— start of DATA TO PROCESS —

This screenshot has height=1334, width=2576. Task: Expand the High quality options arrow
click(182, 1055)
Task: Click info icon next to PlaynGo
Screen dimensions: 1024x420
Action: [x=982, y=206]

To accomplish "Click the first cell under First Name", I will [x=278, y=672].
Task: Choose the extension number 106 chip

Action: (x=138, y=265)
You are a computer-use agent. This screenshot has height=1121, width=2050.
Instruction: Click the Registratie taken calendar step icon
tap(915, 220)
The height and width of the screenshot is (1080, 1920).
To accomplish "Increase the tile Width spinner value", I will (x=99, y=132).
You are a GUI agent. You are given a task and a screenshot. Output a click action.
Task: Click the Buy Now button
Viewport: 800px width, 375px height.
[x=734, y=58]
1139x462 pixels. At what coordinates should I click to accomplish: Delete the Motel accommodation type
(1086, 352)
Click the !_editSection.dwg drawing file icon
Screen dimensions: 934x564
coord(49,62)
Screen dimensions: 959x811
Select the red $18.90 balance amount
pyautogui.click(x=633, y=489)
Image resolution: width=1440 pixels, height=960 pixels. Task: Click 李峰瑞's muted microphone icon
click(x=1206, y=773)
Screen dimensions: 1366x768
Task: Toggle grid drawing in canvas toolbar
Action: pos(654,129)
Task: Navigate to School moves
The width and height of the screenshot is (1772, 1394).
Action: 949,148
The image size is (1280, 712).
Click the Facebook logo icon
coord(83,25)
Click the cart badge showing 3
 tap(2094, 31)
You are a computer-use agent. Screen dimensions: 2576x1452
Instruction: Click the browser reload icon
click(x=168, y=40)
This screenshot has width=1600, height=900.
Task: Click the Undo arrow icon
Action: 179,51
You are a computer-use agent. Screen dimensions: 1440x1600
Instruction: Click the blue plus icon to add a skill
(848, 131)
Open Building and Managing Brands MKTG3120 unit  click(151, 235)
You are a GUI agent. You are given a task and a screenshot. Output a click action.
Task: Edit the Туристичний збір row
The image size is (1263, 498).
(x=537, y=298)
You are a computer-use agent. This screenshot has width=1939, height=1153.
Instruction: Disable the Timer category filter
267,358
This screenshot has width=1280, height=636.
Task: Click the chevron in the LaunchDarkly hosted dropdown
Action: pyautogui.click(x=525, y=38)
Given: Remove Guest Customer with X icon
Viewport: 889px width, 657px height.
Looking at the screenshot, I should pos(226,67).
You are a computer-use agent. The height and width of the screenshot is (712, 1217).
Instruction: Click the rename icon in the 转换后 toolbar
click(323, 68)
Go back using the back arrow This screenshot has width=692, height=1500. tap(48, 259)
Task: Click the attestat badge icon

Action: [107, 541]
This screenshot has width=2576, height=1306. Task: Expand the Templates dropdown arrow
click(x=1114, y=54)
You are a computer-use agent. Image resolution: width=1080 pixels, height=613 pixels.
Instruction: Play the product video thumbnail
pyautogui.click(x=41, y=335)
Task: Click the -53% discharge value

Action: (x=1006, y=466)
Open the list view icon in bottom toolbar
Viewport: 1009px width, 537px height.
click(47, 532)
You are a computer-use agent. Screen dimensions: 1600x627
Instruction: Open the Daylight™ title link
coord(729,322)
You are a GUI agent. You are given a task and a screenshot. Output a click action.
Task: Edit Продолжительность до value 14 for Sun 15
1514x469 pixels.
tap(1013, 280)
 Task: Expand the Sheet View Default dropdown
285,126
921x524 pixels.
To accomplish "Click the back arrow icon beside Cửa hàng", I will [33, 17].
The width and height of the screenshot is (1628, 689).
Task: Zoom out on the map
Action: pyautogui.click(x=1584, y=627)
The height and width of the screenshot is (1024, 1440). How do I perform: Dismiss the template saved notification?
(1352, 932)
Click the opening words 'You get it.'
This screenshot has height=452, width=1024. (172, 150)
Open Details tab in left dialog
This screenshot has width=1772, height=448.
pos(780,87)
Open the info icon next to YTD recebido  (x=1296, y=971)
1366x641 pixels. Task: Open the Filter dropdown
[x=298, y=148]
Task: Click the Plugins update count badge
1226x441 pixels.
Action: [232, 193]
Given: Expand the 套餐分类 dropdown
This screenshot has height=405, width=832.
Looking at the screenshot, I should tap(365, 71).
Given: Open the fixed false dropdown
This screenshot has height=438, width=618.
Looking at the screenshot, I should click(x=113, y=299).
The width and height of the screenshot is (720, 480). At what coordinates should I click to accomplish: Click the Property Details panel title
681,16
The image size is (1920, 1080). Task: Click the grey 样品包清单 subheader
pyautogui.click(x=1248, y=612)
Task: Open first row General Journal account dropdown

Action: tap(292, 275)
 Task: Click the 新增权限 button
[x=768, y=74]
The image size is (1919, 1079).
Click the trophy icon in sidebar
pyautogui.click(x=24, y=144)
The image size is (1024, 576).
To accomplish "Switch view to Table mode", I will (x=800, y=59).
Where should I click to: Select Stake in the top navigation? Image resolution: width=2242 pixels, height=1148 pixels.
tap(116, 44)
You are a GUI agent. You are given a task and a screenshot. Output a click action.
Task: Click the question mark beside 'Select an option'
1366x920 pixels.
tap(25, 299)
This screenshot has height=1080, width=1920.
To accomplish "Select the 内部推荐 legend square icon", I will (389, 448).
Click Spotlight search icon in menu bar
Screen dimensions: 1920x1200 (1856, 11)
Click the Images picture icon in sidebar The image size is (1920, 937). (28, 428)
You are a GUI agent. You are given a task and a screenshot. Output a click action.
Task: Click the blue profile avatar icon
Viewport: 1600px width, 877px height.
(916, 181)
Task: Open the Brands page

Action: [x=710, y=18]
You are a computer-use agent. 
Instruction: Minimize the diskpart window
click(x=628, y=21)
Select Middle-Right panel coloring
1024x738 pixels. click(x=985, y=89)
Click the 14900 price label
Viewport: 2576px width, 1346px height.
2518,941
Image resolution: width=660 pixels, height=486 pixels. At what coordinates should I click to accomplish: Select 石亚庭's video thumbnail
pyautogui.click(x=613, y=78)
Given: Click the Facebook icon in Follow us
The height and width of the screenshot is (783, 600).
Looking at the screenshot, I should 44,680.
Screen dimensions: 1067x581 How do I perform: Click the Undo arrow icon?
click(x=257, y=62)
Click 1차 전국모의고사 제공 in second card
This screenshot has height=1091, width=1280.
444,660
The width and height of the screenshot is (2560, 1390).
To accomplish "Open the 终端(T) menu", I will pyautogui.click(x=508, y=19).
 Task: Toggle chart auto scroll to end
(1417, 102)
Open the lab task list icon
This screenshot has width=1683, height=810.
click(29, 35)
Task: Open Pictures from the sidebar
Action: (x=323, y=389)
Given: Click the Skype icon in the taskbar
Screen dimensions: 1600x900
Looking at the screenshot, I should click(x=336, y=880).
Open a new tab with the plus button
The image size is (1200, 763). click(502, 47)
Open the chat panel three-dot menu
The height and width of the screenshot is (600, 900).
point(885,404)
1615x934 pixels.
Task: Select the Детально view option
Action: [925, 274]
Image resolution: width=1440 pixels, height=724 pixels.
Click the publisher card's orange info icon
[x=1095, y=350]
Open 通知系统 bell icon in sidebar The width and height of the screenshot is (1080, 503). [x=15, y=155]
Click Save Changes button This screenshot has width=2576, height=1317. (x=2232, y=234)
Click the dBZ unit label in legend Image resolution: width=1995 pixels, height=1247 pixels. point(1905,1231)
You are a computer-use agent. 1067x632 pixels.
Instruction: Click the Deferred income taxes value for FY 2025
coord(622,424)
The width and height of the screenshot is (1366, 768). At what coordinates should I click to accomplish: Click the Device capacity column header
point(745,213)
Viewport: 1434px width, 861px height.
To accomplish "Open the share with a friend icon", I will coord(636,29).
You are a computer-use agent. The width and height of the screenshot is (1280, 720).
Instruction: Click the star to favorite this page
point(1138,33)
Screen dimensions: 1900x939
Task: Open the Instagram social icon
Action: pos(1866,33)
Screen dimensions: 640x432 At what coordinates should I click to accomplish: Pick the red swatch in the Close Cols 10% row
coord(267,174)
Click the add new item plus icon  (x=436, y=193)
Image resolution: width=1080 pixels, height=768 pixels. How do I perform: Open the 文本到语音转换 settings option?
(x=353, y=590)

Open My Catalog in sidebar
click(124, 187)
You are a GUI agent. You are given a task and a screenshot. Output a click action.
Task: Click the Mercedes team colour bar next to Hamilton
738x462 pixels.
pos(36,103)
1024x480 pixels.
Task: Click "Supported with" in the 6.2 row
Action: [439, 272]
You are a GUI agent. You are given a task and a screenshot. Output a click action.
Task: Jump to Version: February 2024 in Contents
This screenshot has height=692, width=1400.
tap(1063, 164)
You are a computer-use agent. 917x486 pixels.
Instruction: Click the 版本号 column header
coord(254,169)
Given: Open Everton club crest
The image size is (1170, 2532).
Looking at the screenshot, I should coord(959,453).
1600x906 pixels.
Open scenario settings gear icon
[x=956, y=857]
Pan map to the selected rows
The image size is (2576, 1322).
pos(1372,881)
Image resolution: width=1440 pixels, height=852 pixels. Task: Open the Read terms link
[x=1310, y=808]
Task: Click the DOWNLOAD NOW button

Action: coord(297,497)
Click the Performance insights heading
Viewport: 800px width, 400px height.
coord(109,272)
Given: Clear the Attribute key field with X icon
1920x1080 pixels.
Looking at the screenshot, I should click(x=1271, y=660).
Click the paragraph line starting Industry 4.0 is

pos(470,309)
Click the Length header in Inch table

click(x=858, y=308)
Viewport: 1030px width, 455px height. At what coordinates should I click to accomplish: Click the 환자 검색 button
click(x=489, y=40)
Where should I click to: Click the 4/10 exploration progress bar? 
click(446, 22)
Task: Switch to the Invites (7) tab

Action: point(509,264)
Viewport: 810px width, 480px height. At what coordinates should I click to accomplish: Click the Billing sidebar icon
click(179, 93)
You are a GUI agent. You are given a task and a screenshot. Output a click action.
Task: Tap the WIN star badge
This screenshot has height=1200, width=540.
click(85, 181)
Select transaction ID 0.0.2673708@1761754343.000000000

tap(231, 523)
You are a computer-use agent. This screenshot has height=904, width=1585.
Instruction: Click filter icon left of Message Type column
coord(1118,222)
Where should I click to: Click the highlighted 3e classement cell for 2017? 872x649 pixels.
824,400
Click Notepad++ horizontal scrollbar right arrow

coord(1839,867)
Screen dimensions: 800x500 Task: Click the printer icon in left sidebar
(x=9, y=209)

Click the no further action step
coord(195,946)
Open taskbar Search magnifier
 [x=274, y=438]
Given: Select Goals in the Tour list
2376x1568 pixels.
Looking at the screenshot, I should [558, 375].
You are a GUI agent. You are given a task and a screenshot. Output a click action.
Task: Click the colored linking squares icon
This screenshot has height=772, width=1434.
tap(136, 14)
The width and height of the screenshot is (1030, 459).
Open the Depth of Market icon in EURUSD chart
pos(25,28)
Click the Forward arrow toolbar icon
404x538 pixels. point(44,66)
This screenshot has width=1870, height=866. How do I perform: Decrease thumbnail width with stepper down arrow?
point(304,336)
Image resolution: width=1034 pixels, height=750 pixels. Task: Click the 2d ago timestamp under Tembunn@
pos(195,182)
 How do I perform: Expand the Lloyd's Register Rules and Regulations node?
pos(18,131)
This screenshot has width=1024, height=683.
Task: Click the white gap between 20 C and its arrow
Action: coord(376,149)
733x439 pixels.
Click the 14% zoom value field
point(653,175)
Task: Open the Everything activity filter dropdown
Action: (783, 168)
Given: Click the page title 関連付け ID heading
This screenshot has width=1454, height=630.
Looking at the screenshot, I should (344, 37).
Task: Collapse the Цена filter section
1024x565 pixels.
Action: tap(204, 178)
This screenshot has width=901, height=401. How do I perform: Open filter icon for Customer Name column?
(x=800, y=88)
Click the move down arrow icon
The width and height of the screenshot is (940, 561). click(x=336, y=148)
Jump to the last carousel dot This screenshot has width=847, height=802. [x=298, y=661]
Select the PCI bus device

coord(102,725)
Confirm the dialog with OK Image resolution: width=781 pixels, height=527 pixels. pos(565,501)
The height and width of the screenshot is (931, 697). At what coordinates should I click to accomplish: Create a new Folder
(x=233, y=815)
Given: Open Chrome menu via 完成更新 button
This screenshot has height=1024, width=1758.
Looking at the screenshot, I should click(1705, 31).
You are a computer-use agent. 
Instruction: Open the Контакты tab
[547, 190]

— end of DATA TO PROCESS —

Repeat the lines of the data above, from the line that contains "Click the cart badge showing 3" through the line that contains "Action: 179,51", with both of those lines included.

Click the cart badge showing 3
 tap(2094, 31)
You are a computer-use agent. Screen dimensions: 2576x1452
Instruction: Click the browser reload icon
click(x=168, y=40)
This screenshot has width=1600, height=900.
Task: Click the Undo arrow icon
Action: 179,51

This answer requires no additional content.